A lack of universal health care is not degrowth. And neither is the fact that the privileged can easily shift their offices to their homes while others are exposed to infection risks on a daily basis e.g. at supermarket checkouts. None of this is degrowth, rather are these illustrations of the systemic flaws of globalised, neoliberal capitalism and its dynamics that come to the fore when a crisis hits.
The Degrowth movement as a response to Corona
The degrowth movement, in contrast, works towards a democratic, inclusive and socially and ecologically just system”. It is an approach that involves a fundamental rethinking and questioning of what many have come to take for granted, including the systems of production and consumption as well as living and working.
Degrowth asks for a system change, a reorientation, a pathway towards societies that are defined by more cooperation and less competition.
It is an approach that deeply questions the privileges of the powerful and dominant ideologies, and is wary of the profiteers of societal choices. And crucially, it questions the pace of global processes in a hyperactive, at times overbearing world.
Degrowth, as its name reveals, involves a democratic downscaling of some segments of the economy, specifically those harmful to ecosystems such as the fossil industry. In this story, both production and consumption become less important in our everyday lives, specifically for people in the global North. At the same time, those segments that carry true value such as the care sector and education become central to societies. Understandings of development imposed on the Global South by international institutions are being fundamentally challenged.
The buzzword of efficiency as a solution to resource exploitation is rejected on the basis of history, which has taught that increases in efficiency tend to come with a massive backlash (Kallis 2017). The degrowth movement further rejects the idea that economic growth can be achieved without an increase in energy and material use; hence abandoning resource exploitation necessarily means abandoning growth (Kallis 2017).
Where to go from here?
COVID-19 has brought to the fore the instability of our growth-centred economic system, as well as its failure to cater to the needs of the most vulnerable. The instability has shown itself e.g. in disrupted supply chains and collapsing care chains. The spread of the virus has further unveiled the problems of hypermobility and modern forms of living. It has drawn attention to essential and highly undervalued contributors to society: the cashiers, the shop assistants, the nurses, the care workers, the mailmen- and women, the garbage collectors, the harvest workers.

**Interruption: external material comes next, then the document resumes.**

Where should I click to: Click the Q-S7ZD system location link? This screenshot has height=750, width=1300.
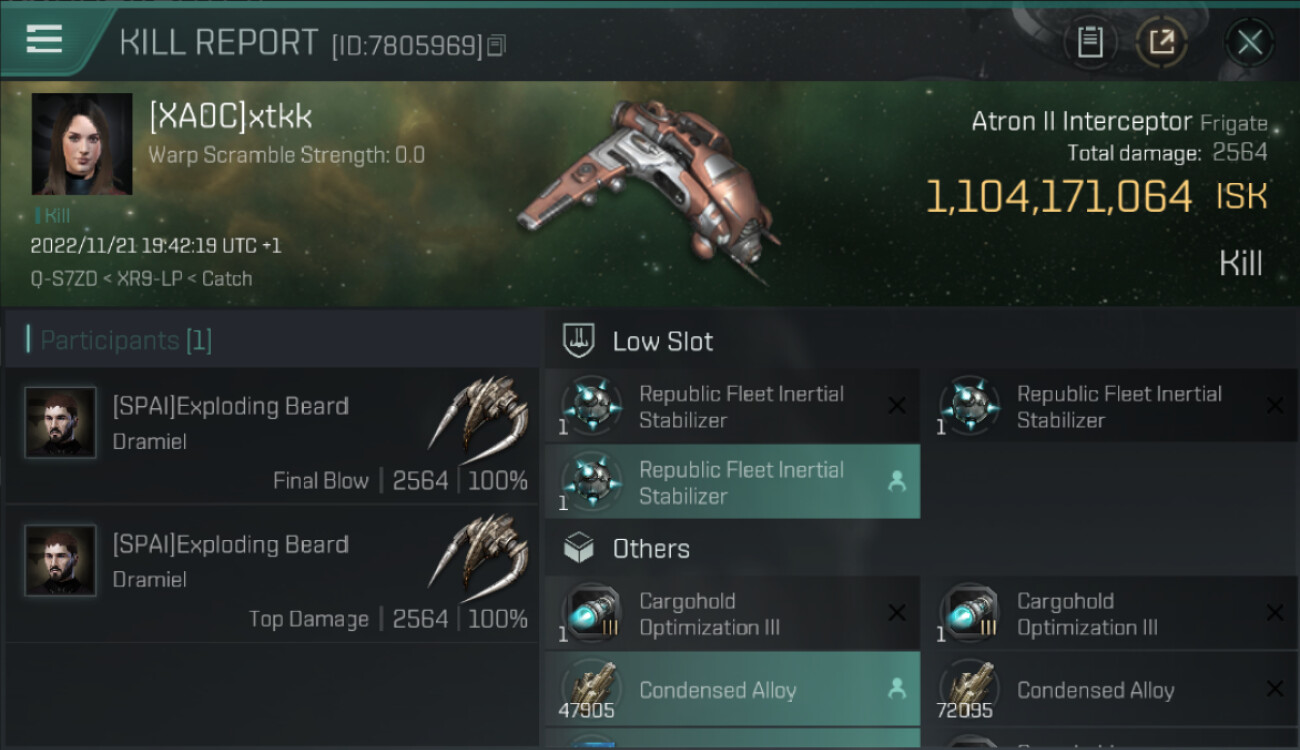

It has unveiled social differences by propagating the model of home office. It has made people rely on technology, which is available only to people of a specific socio-economic status.

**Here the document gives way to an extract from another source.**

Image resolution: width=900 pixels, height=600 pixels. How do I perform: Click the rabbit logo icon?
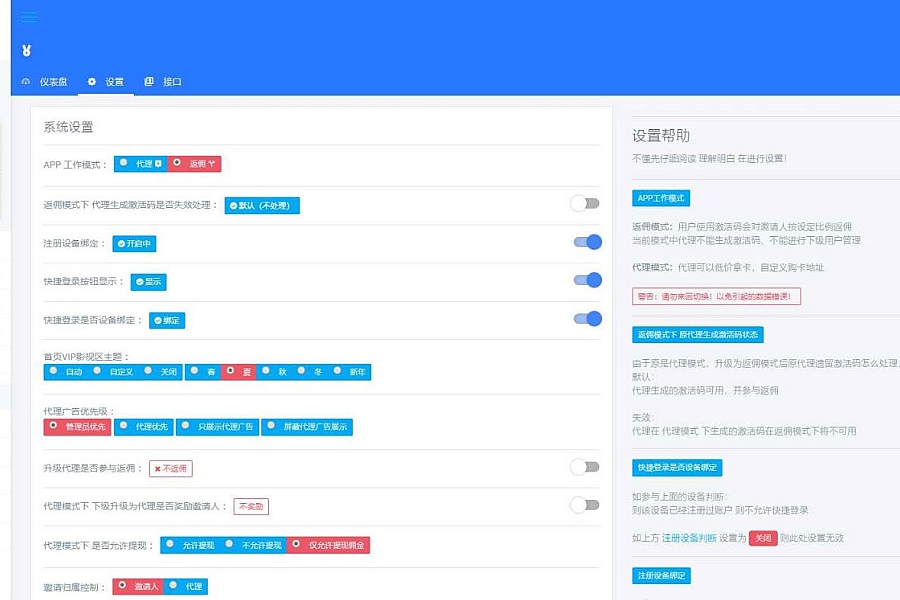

And it has opened a box full of questions that are worth being asked, some of which are: what do we want the world to be like post-COVID-19? How should the economy and everyday life be organised? Which changes do we deem necessary to implement? How do we want to work, relate, eat, interact, dress, live?

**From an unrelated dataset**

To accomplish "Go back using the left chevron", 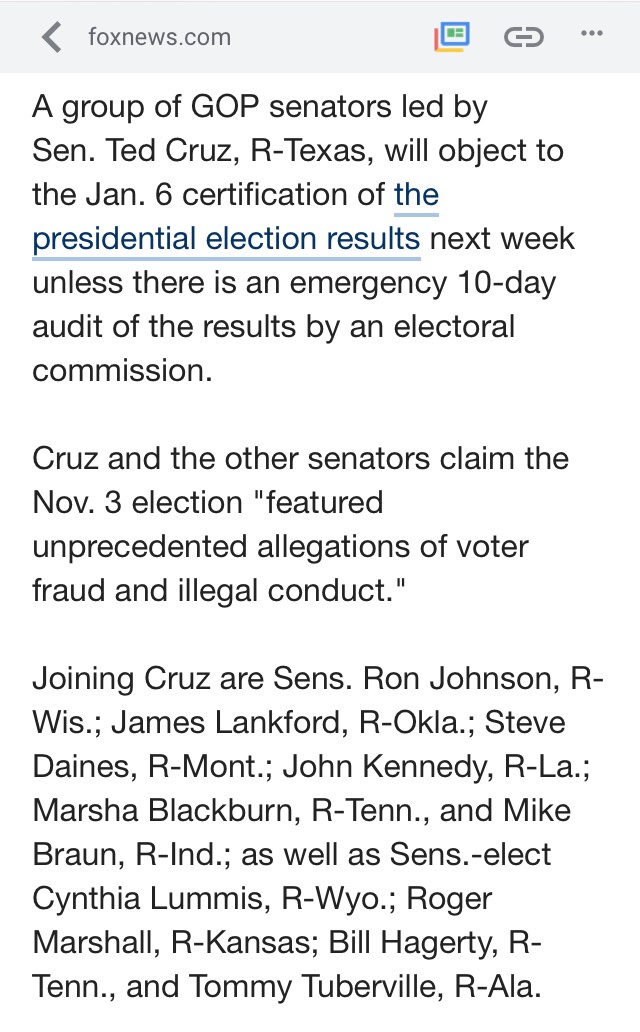I will click(52, 38).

“In times of crises, seemingly impossible ideas suddenly become possible”, Milton Friedman once said in a very different context with a very different intention. But the gist remains: what of the possible do we want and what must be prevented? We have the option of going back-to-normal as a destructive downhill road. We have the option of fostering right-wing policies, including closed borders and surveillance, or – and I invite you to think about this option just for a moment – we dare to imagine and democratically discuss how to shape and implement a socially and ecologically just system that could shine brighter for all.